- Born: 15 October 1925 India
- Died: 7 September 2010 (aged 84)
- Occupations: Sanskrit scholar, Maithili poet, academician
- Writing career
- Language: Sanskrit, Maithili
- Notable works: Mahamanavachampu, Kavita Kusumanjali, Mahakavi Vidyapati
- Notable awards: Mahamahopadhyaya, President Award, Kalidas Samman, Vanabhatta Award, Sahitya Akademi Award (1995)

= Jayamant Mishra =

Indian scholar (1925–2010)

Dr. Jaymant Mishra (15 October 1925 – 7 September 2010) was a renowned Sanskrit scholar of India.
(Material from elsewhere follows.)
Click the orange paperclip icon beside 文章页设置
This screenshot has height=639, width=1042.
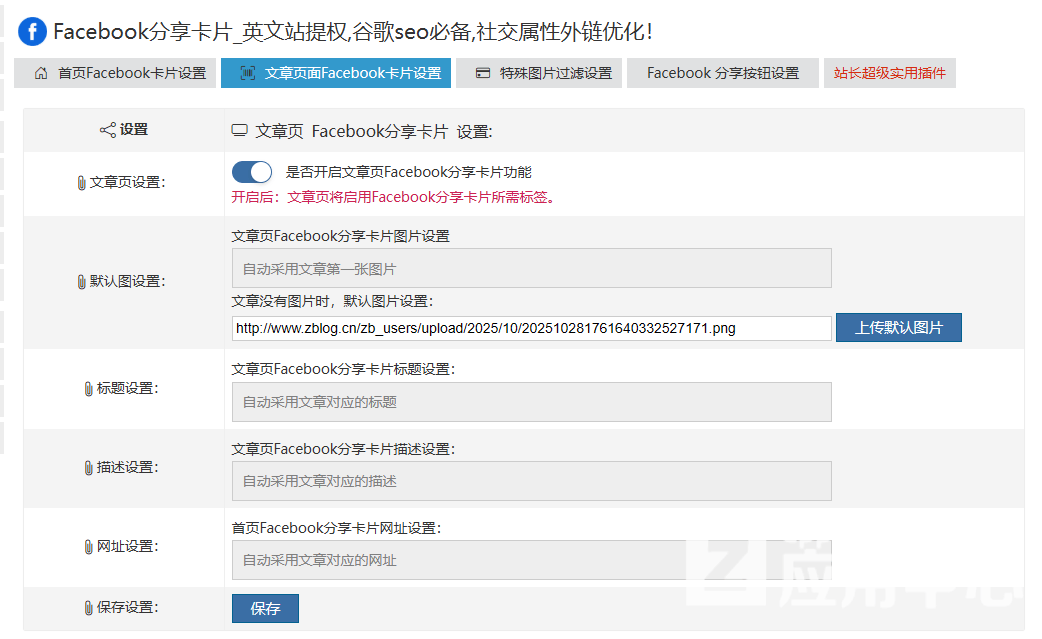pos(82,183)
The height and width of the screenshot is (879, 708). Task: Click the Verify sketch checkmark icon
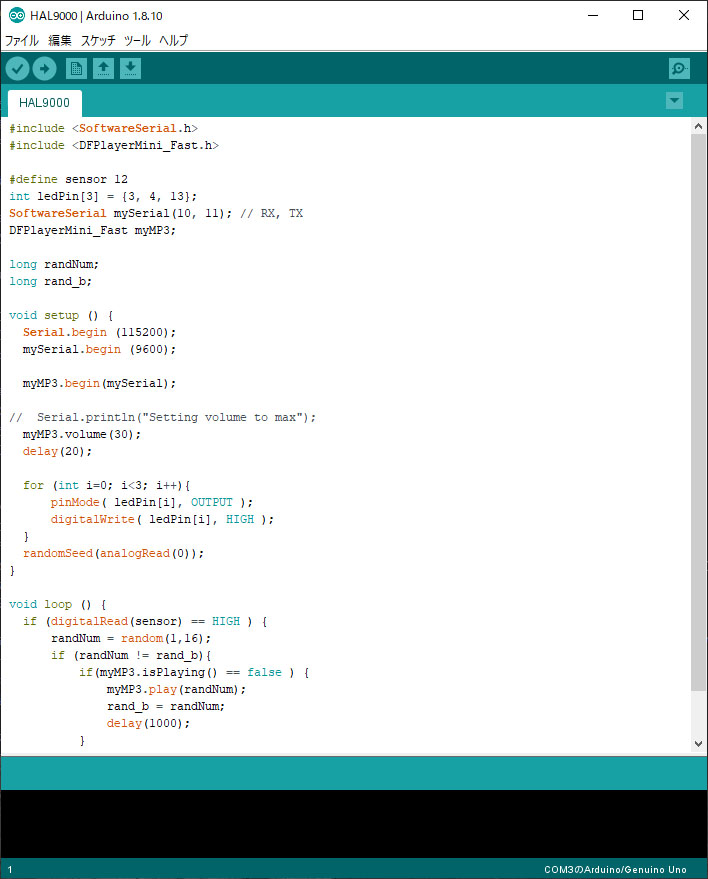click(x=18, y=68)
He was also a well-known Maithili poet. He had been awarded several prestigious honors including "Mahamahopadhyaya", President Award, "Kalidas Samman" and Vanabhatta award. He was awarded Sahitya Akademi Award in 1995. His major literary contributions were Mahamanavachampu in Sanskrit and Kavita Kusumanjali in Maithili — a compilation of Maithili poems, Mahakavi Vidyapati — a commentary of the legendary Maithili poet . He had also been one of the prominent academicians of the Bihar province of India. He served as the Vice Chancellor of K S D Sanskrit University (1985-1990).

Most of his literary works have a satirical literary tone which he uses to ridicule human vice and weakness — both on an individual and social level. His works surprise the readers with his progressive views despite the fact that his era was one of the darkest ages of parochialism and denominationalism.